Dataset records
********************

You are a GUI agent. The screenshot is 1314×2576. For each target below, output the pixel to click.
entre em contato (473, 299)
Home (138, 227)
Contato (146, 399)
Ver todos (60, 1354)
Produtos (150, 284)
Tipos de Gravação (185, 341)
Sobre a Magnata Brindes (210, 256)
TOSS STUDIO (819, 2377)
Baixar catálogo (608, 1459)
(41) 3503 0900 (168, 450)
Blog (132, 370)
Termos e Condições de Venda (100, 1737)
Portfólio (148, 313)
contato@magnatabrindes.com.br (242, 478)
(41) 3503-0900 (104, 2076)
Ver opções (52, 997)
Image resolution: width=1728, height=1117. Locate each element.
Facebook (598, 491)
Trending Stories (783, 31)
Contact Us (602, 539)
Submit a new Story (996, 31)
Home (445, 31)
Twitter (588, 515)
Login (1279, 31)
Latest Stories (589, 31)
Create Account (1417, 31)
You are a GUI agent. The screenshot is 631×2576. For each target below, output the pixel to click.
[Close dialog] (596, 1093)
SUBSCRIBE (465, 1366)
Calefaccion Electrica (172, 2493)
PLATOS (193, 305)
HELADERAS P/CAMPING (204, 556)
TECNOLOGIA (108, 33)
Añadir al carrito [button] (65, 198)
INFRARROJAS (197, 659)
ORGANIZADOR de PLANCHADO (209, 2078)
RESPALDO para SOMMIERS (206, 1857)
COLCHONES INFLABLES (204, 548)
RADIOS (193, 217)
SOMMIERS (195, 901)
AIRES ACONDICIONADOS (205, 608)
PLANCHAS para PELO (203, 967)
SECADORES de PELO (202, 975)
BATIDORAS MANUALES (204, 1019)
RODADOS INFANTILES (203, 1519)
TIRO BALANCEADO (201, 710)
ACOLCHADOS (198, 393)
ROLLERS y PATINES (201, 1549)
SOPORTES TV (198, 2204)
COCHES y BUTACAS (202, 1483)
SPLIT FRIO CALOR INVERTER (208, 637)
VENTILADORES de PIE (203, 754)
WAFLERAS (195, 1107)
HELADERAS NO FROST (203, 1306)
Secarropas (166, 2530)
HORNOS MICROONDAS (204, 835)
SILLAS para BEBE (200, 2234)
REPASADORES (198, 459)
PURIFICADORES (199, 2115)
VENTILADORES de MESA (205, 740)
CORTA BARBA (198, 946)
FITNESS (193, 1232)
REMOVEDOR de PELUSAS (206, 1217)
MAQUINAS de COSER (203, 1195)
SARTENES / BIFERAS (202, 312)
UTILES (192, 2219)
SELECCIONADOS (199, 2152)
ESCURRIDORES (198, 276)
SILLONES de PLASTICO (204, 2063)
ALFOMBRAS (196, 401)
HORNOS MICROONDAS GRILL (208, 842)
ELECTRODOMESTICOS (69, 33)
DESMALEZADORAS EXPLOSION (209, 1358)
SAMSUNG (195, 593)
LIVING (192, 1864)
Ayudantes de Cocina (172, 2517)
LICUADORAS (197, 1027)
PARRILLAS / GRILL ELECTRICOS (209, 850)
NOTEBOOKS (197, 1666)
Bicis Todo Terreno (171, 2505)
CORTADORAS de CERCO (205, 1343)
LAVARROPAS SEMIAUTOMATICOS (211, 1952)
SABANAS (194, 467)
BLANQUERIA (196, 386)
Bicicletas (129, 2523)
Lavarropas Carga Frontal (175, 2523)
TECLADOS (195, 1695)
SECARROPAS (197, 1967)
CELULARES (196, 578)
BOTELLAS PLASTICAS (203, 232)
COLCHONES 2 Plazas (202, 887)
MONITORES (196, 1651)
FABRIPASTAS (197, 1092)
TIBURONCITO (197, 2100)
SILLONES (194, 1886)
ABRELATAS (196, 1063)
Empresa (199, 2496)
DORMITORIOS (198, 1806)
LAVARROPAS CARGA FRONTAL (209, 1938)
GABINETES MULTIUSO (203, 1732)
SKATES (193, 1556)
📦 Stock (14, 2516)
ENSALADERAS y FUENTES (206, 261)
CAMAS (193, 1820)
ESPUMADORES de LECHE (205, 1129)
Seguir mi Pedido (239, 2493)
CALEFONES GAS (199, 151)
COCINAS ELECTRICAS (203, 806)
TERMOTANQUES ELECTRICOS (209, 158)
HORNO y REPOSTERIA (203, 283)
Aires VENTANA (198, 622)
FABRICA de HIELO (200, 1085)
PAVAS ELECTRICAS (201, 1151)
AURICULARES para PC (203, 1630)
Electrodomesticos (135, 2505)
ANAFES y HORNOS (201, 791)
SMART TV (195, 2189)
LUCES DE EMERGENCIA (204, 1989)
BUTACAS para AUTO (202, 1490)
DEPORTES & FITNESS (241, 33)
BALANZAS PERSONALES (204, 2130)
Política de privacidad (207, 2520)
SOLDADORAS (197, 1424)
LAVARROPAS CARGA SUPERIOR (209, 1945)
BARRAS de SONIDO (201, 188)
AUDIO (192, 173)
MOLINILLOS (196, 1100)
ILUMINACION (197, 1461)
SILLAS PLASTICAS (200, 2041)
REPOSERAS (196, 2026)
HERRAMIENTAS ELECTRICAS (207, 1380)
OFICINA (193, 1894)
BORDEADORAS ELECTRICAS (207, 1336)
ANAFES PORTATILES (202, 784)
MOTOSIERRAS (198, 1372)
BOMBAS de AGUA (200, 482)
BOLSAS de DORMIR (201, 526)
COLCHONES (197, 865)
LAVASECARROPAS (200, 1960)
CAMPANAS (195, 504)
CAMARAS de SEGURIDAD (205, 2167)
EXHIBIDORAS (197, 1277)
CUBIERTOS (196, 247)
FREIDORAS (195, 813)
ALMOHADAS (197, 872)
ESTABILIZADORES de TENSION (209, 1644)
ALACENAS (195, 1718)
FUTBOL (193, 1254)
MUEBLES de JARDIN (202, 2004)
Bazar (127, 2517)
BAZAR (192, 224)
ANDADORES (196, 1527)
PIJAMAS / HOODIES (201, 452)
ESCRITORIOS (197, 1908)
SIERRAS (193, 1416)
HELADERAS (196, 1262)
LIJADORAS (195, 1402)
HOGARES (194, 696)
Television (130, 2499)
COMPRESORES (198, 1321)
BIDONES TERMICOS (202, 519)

********************

● **PROBLEM TO WORK ON**:
All that is wanted is an exact copy of the lines above from the one with "PURIFICADORES (199, 2115)" through the one with "SILLAS PLASTICAS (200, 2041)", with both ends included.

● **TASK ANSWER**:
PURIFICADORES (199, 2115)
VENTILADORES de MESA (205, 740)
CORTA BARBA (198, 946)
FITNESS (193, 1232)
REMOVEDOR de PELUSAS (206, 1217)
MAQUINAS de COSER (203, 1195)
SARTENES / BIFERAS (202, 312)
UTILES (192, 2219)
SELECCIONADOS (199, 2152)
ESCURRIDORES (198, 276)
SILLONES de PLASTICO (204, 2063)
ALFOMBRAS (196, 401)
HORNOS MICROONDAS GRILL (208, 842)
ELECTRODOMESTICOS (69, 33)
DESMALEZADORAS EXPLOSION (209, 1358)
SAMSUNG (195, 593)
LIVING (192, 1864)
Ayudantes de Cocina (172, 2517)
LICUADORAS (197, 1027)
PARRILLAS / GRILL ELECTRICOS (209, 850)
NOTEBOOKS (197, 1666)
Bicis Todo Terreno (171, 2505)
CORTADORAS de CERCO (205, 1343)
LAVARROPAS SEMIAUTOMATICOS (211, 1952)
SABANAS (194, 467)
BLANQUERIA (196, 386)
Bicicletas (129, 2523)
Lavarropas Carga Frontal (175, 2523)
TECLADOS (195, 1695)
SECARROPAS (197, 1967)
CELULARES (196, 578)
BOTELLAS PLASTICAS (203, 232)
COLCHONES 2 Plazas (202, 887)
MONITORES (196, 1651)
FABRIPASTAS (197, 1092)
TIBURONCITO (197, 2100)
SILLONES (194, 1886)
ABRELATAS (196, 1063)
Empresa (199, 2496)
DORMITORIOS (198, 1806)
LAVARROPAS CARGA FRONTAL (209, 1938)
GABINETES MULTIUSO (203, 1732)
SKATES (193, 1556)
📦 Stock (14, 2516)
ENSALADERAS y FUENTES (206, 261)
CAMAS (193, 1820)
ESPUMADORES de LECHE (205, 1129)
Seguir mi Pedido (239, 2493)
CALEFONES GAS (199, 151)
COCINAS ELECTRICAS (203, 806)
TERMOTANQUES ELECTRICOS (209, 158)
HORNO y REPOSTERIA (203, 283)
Aires VENTANA (198, 622)
FABRICA de HIELO (200, 1085)
PAVAS ELECTRICAS (201, 1151)
AURICULARES para PC (203, 1630)
Electrodomesticos (135, 2505)
ANAFES y HORNOS (201, 791)
SMART TV (195, 2189)
LUCES DE EMERGENCIA (204, 1989)
BUTACAS para AUTO (202, 1490)
DEPORTES & FITNESS (241, 33)
BALANZAS PERSONALES (204, 2130)
Política de privacidad (207, 2520)
SOLDADORAS (197, 1424)
LAVARROPAS CARGA SUPERIOR (209, 1945)
BARRAS de SONIDO (201, 188)
AUDIO (192, 173)
MOLINILLOS (196, 1100)
ILUMINACION (197, 1461)
SILLAS PLASTICAS (200, 2041)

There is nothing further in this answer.